* [YOUR TASKS]:
1. Decide whether each statement agrees with the article on San Antonio attitudes toward recycled water: (a) The survey included 42 respondents. (b) Most respondents had no concerns about drinking recycled water that met current federal standards. (c) Michele Foss is a professor in Texas A&M University's department of recreation, park and tourism sciences. For each, answer yes or no and quote the deciding words from the article.
2. Reproduce the passage of the article on San Antonio attitudes toward recycled water starting at "The survey was" and ending at "of recycled water.".
3. Proceed with the article on San Antonio attitudes toward recycled water, writing on from its final sentence.

COLLEGE STATION — An initial study on attitudes toward treated wastewater indicates more San Antonio consumers might be willing to drink the recycled water than expected, according to a new study by Texas Agricultural Experiment Station researchers.
The recent survey shows, however, that public education campaigns may be needed to increase acceptance of recycled water for some purposes, the researchers said.
That’s because slightly more than half the people surveyed consider treated wastewater or effluent fine for irrigating golf courses or farmland. But they draw the line at using it for potable water even though it may be no riskier than what they’re already drinking.
“The technology and economic incentives to take advantage of treated effluent already exist,” said Dr. Ronald Kaiser, a professor and water policy expert in Texas A&M University’s department of recreation, park and tourism sciences. “Having people accept recycled water as they have other natural resources is another issue, but I think it will happen.”
Kaiser and graduate student Michele Foss surveyed San Antonio citizens about their attitudes toward reusable water because the city soon will need to either supplement its water supply with new reservoirs or pursue other water management strategies.
They asked open-ended questions to give respondents as much opportunity as possible to express how they felt about the issues, as well as a series of questions with multiple-choice answers for statistical analysis.
The survey was limited to a relatively small number of respondents (42), but nevertheless provides useful information for understanding how consumers view water issues, Kaiser said. The small sample size and face-to-face interviews allowed greater depth of questioning, he added, and because almost no research on attitudes toward reusable water exists, the findings will help build a body of knowledge on the issue and will be especially helpful in helping address citizen concerns about use of recycled water.
Eighteen respondents, or 43 percent, had no concerns about using or drinking recycled water if it met current federal standards. If such water were mixed with other sources, such as surface water from reservoirs, 22 respondents, or 52 percent, would have no concerns.

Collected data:
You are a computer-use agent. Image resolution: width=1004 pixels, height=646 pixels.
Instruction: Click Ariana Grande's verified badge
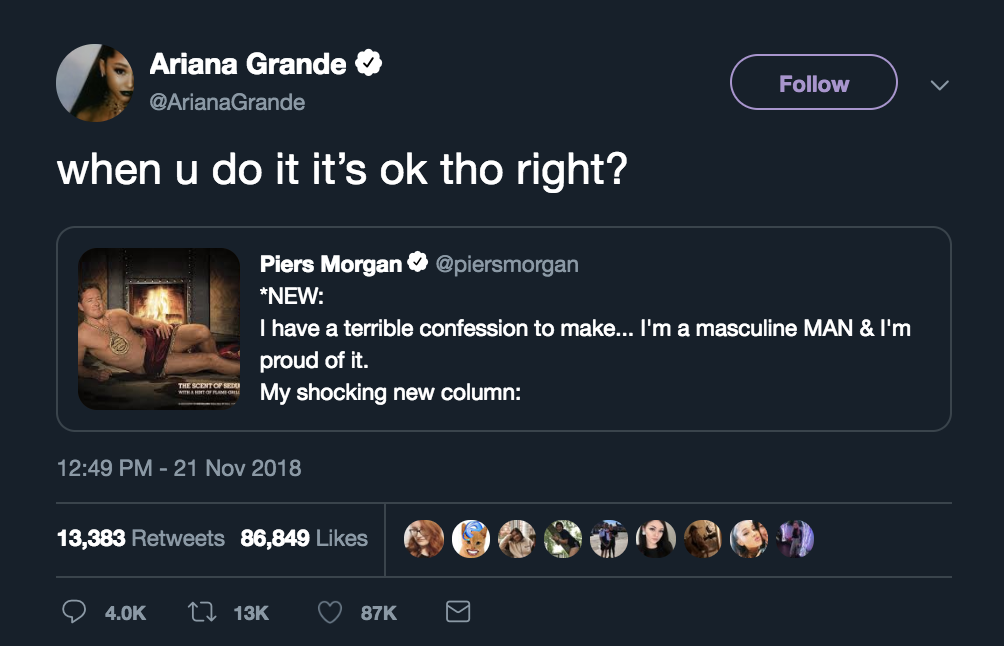point(369,65)
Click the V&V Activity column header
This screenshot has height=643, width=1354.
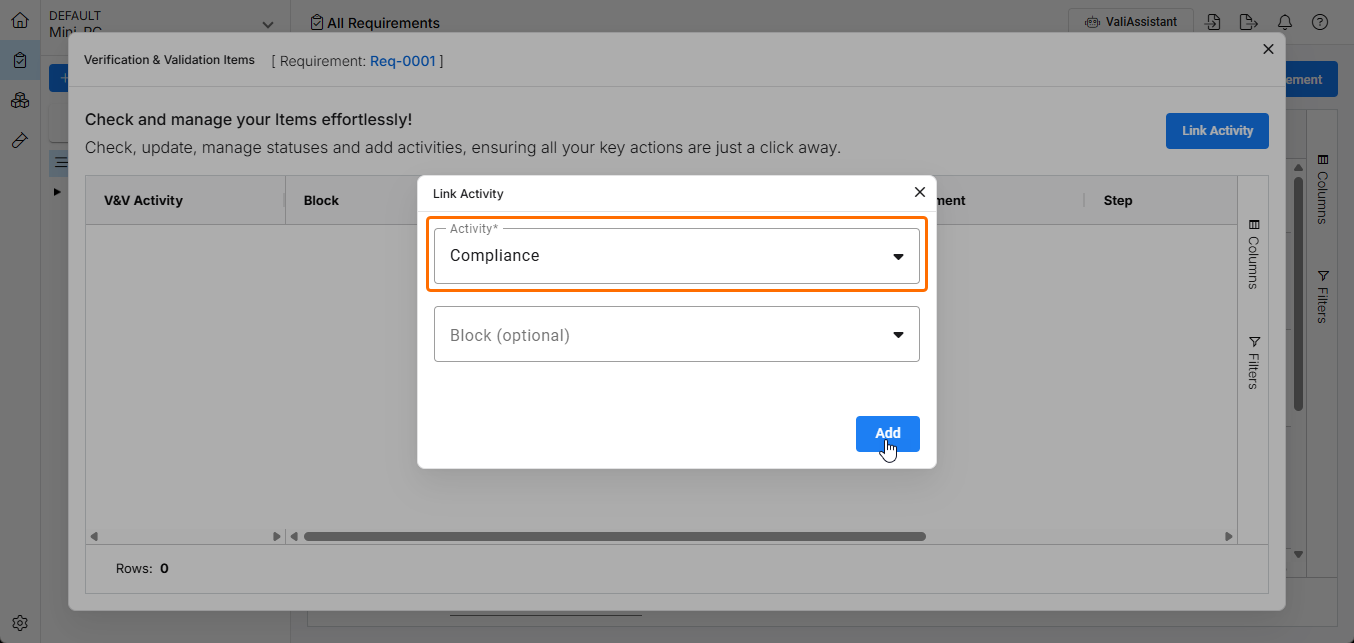coord(144,200)
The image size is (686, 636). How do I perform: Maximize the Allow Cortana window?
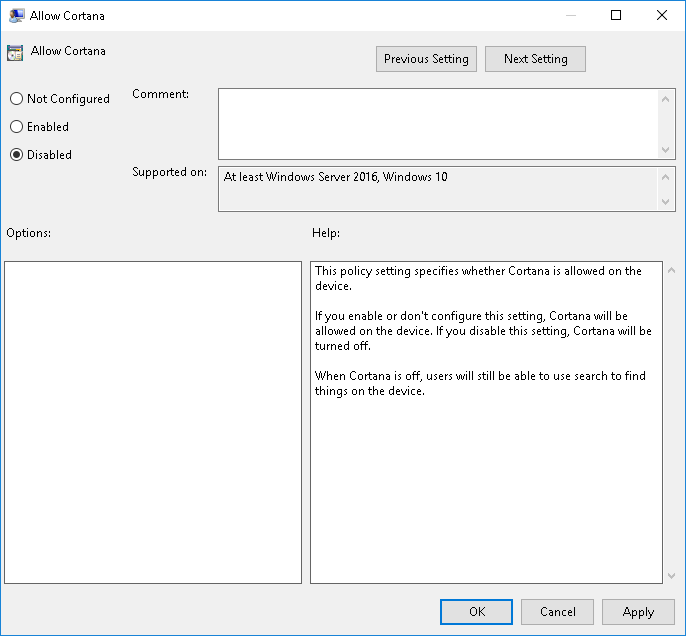616,15
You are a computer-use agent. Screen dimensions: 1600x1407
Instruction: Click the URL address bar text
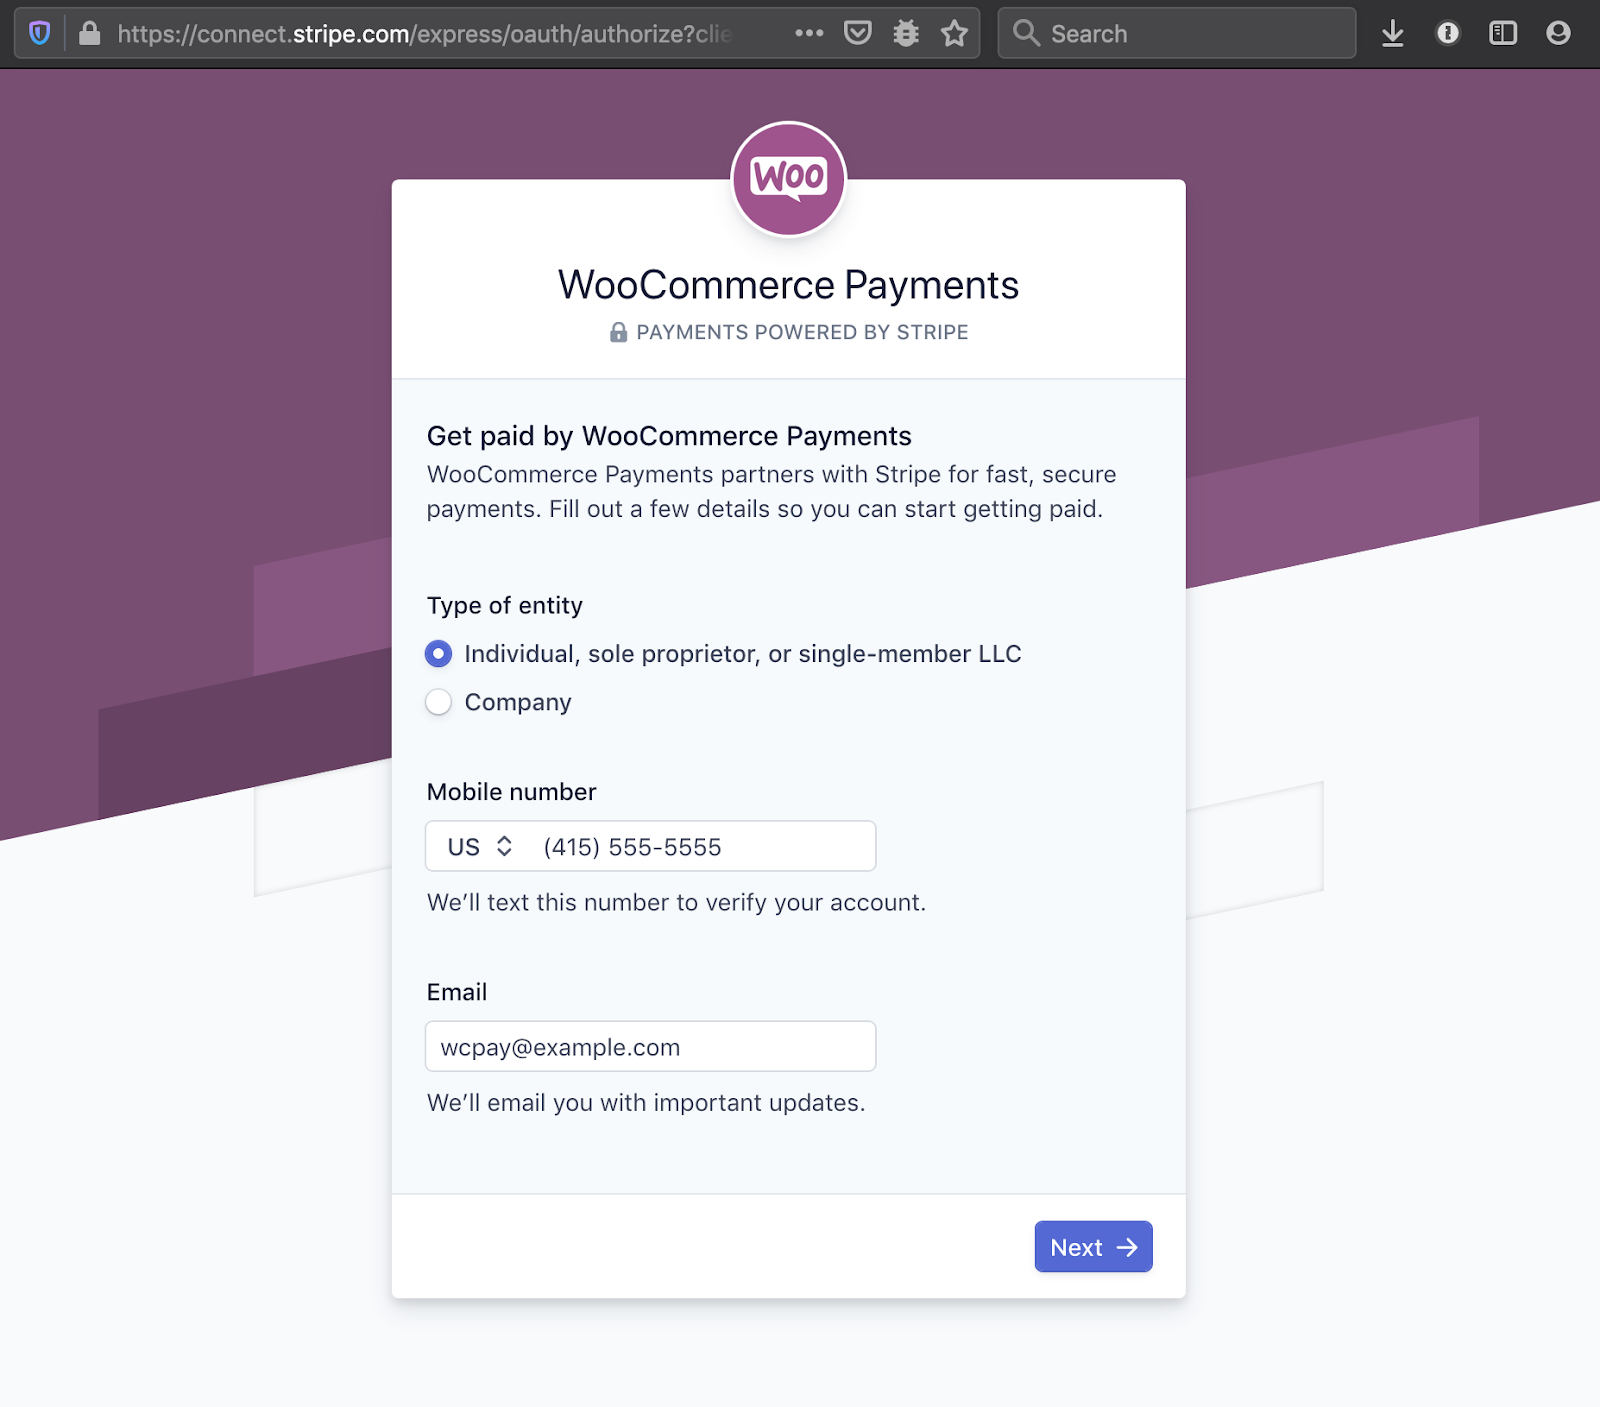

* [ANSWERS BY ITEM]:
1.
(a) Yes: "The survey was limited to a relatively small number of respondents (42)"
(b) No: "Eighteen respondents, or 43 percent, had no concerns about using or drinking recycled water if it met current federal standards."
(c) No: "Kaiser and graduate student Michele Foss surveyed San Antonio citizens"

2.
The survey was limited to a relatively small number of respondents (42), but nevertheless provides useful information for understanding how consumers view water issues, Kaiser said. The small sample size and face-to-face interviews allowed greater depth of questioning, he added, and because almost no research on attitudes toward reusable water exists, the findings will help build a body of knowledge on the issue and will be especially helpful in helping address citizen concerns about use of recycled water.

3.
In addition, 71 percent of respondents would have no concerns about swimming, fishing or boating in such a mixture of water.
In the personal interview portion of the survey, respondents expressed concerns about potential health impacts, reliability of treatment and distribution systems, and possible pollution of potable and other water supplies when it came to using potable recycled water.
Foss said those top concerns were all related to an underlying worry about direct impacts on consumers’ health.
Respondents also were concerned about the public right to know if recycled water is being mixed with potable supplies, public involvement in planning, availability of alternative supplies, expense, and aesthetic issues.
“Many of the concerns associated with both potable and nonpotable water reuse stem from missing information, misinformation or distrust of information. Part of the reason is that science cannot completely quantify risks,” Foss said.
“We know that reusable water is fairly safe from a viral or bacterial standpoint, although we’re not sure of what the potential damage is from organic chemicals. But that’s the same problem we face with all our water.”
Foss added that although many people understand water goes through natural cycles of reuse in soil, waterways and the atmosphere, they are still concerned about recycled water.
“Whether these concerns are due to psychological repugnance or ignorance, public education campaigns are necessary to ensure that communities are aware water reuse can be an appropriate alternative to traditional water supplies,” she said.
In the future, other types of water reuse also may be reconsidered in a number of Texas cities as demands increase, Kaiser said. El Paso already recharges aquifers and irrigates parks with treated wastewater, and San Antonio is considering treated wastewater for park and golf course irrigation.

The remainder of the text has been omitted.